-- SET PROBLEM 1 --
In the post about the Stories from the Heart event, who served as chair of the panel?
-- SET PROBLEM 2 --
Continue the post about the Stories from the Heart event from the point where it ends.

━━━━━ TEXT EXCERPT ━━━━━

The third event was Stories from the Heart, and the panel and readers included (from left to right in the photograph below) Roshi Fernando, Mary Costello, Anita Sethi as chair, and Jacob Ross.

Authors who write stories which stay with you

Authors who write stories which stay with you

As soon as Roshi started talking about her collection, Homesick, and how all the stories are about people trying to find their identity, I knew I’d have to take a copy home with me.

Roshi Fernando, reading from Homesick.

Roshi Fernando, reading from Homesick.

Mary Costello

Mary Costello

Jacob Ross

Jacob Ross

The authors discussed their writing process, something I can listen to for hours. Some set out to achieve something specific with their writing (Jacob Ross said that he likes to challenge our moral compass) whilst Mary Costello says that she likes to let the stories emerge and gets no peace until she’s written them.

━━━━━ DATA EXTRACT ━━━━━

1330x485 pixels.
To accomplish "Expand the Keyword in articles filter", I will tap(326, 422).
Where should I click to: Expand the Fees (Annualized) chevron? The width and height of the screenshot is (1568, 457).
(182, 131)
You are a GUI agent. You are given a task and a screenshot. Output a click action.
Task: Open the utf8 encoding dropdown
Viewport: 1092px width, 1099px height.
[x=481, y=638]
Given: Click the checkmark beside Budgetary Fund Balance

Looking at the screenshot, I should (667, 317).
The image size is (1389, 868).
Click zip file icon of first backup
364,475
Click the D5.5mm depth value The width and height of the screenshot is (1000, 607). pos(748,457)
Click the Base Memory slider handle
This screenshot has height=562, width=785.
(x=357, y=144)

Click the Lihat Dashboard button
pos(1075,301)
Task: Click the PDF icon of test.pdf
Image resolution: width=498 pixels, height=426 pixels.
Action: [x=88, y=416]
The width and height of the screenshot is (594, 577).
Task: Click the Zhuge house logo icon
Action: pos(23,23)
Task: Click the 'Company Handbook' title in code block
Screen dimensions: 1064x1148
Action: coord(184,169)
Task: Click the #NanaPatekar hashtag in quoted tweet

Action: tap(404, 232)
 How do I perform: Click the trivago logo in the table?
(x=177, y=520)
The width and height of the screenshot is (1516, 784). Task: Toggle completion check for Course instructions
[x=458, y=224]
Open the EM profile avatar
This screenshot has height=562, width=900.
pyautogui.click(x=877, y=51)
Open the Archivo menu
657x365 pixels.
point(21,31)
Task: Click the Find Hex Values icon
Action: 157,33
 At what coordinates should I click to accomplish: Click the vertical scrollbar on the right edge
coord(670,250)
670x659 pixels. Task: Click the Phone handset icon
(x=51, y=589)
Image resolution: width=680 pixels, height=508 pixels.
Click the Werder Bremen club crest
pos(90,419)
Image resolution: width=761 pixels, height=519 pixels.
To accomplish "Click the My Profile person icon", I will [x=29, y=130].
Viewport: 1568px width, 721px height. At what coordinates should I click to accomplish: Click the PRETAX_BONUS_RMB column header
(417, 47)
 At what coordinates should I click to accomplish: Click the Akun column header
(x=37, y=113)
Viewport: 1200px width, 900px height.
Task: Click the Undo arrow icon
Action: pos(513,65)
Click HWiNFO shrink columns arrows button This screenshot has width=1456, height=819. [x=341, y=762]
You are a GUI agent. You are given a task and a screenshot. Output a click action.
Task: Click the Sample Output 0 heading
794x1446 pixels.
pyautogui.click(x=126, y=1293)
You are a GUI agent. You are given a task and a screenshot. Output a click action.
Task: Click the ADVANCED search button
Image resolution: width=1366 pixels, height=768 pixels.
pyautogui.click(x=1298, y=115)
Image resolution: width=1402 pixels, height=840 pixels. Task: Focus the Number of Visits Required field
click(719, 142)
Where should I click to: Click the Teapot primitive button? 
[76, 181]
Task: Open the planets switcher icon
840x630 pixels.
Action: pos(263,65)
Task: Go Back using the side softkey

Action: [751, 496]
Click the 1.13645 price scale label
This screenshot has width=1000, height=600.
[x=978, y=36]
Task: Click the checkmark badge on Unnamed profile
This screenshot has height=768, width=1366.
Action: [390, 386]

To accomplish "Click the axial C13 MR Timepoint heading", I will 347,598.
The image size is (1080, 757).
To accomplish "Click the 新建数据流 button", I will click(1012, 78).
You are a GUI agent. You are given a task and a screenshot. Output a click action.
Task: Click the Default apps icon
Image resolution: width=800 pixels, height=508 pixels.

━━━━━

-- EXERCISE OUTPUT 1 --
Anita Sethi

-- EXERCISE OUTPUT 2 --
My last event was with Claire Keegan. She was talking to Paul McVeigh about her writing, doing a Q&A and a reading. For me this was the absolute highlight of the day. I hadn’t previously heard of Claire but when she started reading from her remarkable story, Foster, I found myself intermittently making sharp intakes of breath, laughing, glugging down lumps in my throat and nodding a lot. I sometimes find that readings don’t do much for me but I’m pretty sure that Claire’s blew the entire audience away. It is quite a personal thing to say [but a) it’s meant positively, and b) writing and reading one’s work is personal] but Claire’s voice, accent and intonation all gave the excerpt extraordinary life. When Paul introduced her, he said that Foster was the story that switched him back on to writing again after a long break. This was enough to arouse my curiosity. I love it when things touch us so deeply that we are propelled into action.

Claire, reading from her remarkable short story, Foster.

Claire, reading from her remarkable short story, Foster.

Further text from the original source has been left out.